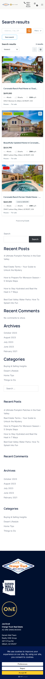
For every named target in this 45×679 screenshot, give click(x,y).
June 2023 (9, 346)
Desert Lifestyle (11, 371)
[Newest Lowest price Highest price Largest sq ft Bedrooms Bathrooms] (10, 49)
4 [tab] (24, 80)
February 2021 (10, 351)
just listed (8, 59)
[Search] (29, 30)
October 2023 (10, 333)
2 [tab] (20, 80)
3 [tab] (22, 80)
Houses (6, 104)
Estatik (26, 221)
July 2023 (8, 342)
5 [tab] (27, 80)
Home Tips (9, 375)
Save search (9, 37)
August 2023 (10, 337)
════════════════════
### DESCRIPTION OF THE TASK
Copy the data word for word, starting at the line with "4 [tab] (24, 80)" and continuing through the last line of the data, including both.

### OUTPUT BELOW
4 [tab] (24, 80)
February 2021 (10, 351)
just listed (8, 59)
[Search] (29, 30)
October 2023 (10, 333)
2 [tab] (20, 80)
3 [tab] (22, 80)
Houses (6, 104)
Estatik (26, 221)
July 2023 (8, 342)
5 [tab] (27, 80)
Home Tips (9, 375)
Save search (9, 37)
August 2023 (10, 337)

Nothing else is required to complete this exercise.